Britain's King Charles III, formerly known as The Prince of Wales, became King on the death of his mother Queen Elizabeth II on September 8, 2022. Born in Buckingham Palace at 9.14 p.m. on Nov. 14, 1948, Charles is the eldest son of Queen Elizabeth and Prince Philip.
Charles was the first heir to go to school and university, being educated at Cheam School near London, Gordonstoun School in northern Scotland, and Trinity College, Cambridge, where he obtained a second-class history degree.
Charles married Diana Spencer at St Paul’s Cathedral on July 29, 1981. About 750,000 people watched the ceremony live on television and a crowd of more than 500,000 lined the route between Buckingham Palace and the cathedral.
However, a few years later Charles and Diana were divorced in August 1996 after years of acrimonious marital problems. Diana blamed Charles for his refusal to end his affair with his long-term lover, Camilla Parker Bowles. Charles said he had remained faithful in the marriage “until it became irretrievably broken down”. The statement from Buckingham Palace said the divorce was entirely amicable. On Aug. 31, 1997, Diana died in a car crash in Paris.
After that Charles and Camilla were married on April 9, 2005, in a civil ceremony in Windsor. They were later joined by 800 guests for a service of prayer and dedication at St George’s Chapel, Windsor Castle, before a reception hosted by the queen.
Multiple years after that, Charles' father Prince Philip died on April 9, 2021, aged 99. Philip was married to Queen Elizabeth for more than seven decades and helped to modernise the British monarchy and steer the royal family through repeated crises.
Queen Elizabeth, Britain's longest-reigning monarch and the nation's figurehead for seven decades, died at her home in Scotland aged 96 on September 8, 2022. Elizabeth's eldest son Charles, 73, automatically became king of the United Kingdom and the head of state of 14 other realms including Australia, Canada, and New Zealand. His wife Camilla became Queen Consort.
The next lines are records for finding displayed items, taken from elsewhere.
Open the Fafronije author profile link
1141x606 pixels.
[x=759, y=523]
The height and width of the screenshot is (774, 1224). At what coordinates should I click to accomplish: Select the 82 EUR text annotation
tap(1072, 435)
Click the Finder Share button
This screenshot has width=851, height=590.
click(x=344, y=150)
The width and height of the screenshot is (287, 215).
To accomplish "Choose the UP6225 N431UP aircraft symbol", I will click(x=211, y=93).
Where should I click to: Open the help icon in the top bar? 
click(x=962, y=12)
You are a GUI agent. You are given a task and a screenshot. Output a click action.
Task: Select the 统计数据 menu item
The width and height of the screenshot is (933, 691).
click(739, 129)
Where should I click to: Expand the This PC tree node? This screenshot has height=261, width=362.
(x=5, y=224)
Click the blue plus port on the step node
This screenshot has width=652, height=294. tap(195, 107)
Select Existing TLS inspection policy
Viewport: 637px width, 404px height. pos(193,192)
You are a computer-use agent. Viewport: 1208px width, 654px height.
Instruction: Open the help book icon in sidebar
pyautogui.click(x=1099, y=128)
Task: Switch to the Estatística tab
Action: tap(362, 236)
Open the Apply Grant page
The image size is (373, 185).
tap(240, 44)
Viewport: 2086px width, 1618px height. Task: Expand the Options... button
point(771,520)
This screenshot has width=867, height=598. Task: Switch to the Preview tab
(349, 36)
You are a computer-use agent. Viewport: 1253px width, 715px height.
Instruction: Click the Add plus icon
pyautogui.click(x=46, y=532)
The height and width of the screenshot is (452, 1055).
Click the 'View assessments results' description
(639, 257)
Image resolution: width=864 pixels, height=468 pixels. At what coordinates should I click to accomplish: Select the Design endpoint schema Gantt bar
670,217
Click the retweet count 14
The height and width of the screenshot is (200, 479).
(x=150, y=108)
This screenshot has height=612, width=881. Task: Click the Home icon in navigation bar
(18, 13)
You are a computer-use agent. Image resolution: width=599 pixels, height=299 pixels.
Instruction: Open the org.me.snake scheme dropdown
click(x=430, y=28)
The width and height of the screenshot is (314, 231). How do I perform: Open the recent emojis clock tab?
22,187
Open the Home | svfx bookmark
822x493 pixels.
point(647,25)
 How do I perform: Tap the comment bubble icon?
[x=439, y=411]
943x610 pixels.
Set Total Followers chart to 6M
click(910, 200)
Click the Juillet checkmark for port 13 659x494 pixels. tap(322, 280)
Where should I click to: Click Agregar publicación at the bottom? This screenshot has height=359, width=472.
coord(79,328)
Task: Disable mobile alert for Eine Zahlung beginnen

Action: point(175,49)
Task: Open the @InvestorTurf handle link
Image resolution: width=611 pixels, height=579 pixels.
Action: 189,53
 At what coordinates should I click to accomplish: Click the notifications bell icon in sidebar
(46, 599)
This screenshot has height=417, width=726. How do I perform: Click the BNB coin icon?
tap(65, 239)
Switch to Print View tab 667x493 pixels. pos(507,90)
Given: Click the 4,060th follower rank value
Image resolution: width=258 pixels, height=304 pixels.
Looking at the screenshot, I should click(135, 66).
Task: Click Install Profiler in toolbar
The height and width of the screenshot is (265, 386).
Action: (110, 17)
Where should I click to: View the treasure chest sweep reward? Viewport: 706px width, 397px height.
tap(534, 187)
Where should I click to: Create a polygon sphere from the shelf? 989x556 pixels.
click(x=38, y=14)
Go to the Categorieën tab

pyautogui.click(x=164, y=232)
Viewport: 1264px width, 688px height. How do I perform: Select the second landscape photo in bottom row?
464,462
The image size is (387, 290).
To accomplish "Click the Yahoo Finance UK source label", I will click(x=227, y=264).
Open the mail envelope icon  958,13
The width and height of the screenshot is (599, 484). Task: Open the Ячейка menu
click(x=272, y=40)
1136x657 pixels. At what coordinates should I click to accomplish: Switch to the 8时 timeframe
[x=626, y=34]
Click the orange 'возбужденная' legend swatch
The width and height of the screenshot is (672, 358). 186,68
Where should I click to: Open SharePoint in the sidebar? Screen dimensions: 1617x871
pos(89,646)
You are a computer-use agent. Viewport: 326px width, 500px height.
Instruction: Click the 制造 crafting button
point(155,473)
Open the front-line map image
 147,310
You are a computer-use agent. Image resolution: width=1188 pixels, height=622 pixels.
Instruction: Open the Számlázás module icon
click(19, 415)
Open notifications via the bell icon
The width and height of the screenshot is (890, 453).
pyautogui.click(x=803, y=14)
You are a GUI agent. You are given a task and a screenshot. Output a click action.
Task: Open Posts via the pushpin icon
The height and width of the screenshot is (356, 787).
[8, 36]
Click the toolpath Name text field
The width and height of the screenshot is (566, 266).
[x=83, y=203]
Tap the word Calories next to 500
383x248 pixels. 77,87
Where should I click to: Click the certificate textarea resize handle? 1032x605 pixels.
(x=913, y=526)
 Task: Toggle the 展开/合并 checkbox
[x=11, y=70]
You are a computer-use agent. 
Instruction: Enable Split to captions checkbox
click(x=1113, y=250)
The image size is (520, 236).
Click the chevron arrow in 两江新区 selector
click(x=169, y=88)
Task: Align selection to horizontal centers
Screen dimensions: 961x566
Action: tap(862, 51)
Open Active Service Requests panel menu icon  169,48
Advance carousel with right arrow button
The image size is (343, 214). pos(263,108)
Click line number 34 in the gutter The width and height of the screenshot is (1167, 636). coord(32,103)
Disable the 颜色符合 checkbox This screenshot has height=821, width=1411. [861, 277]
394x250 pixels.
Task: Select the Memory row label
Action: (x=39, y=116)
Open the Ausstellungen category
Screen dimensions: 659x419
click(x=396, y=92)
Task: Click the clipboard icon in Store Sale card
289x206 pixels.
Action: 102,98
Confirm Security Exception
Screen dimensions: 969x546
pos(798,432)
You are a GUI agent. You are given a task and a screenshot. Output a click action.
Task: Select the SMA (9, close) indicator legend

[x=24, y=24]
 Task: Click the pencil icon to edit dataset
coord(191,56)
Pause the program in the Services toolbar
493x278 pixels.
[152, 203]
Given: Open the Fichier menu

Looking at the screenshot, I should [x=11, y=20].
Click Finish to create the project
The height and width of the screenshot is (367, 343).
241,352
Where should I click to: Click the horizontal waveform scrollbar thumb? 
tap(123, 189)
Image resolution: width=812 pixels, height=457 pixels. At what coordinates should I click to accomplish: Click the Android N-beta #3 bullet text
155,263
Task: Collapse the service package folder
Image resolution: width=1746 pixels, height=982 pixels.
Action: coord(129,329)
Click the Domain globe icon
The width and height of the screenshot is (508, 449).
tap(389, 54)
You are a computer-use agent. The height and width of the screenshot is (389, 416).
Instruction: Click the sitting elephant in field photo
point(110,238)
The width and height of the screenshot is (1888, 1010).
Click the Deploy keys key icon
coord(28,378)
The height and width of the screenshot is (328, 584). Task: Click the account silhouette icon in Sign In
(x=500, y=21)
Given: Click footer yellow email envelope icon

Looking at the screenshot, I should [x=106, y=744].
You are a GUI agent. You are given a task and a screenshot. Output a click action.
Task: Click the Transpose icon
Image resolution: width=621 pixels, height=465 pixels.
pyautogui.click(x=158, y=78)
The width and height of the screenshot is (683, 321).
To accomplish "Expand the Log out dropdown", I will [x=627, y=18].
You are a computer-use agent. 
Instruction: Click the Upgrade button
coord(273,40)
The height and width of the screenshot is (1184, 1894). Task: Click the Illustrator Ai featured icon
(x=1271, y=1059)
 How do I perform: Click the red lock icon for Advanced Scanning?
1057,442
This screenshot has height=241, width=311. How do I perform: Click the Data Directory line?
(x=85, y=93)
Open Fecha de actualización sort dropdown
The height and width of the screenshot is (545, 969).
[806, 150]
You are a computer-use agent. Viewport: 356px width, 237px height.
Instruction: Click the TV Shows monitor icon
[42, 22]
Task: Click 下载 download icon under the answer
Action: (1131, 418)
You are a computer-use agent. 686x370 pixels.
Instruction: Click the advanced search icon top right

King Charles III was anointed and crowned on May 6, 2023, in Britain's biggest ceremonial event for seven decades, a display of pomp and pageantry that sought to marry 1,000 years of history with a monarchy fit for a new era. In front of a congregation including about 100 world leaders and a television audience of millions, the Archbishop of Canterbury, the spiritual leader of the Anglican Church, slowly placed the 360-year-old St Edward's Crown on Charles' head as he sat upon a 14th-century throne in Westminster Abbey.
Britain's King Charles returned home from hospital on January 29, 2024, after spending three nights in hospital for a corrective procedure on an enlarged prostate. Charles, 75, smiled and waved to crowds as he left the London Clinic accompanied by his wife Queen Camilla. A few hours earlier, his daughter-in-law Kate, the Princess of Wales, also headed home after spending two weeks at the same private hospital following abdominal surgery.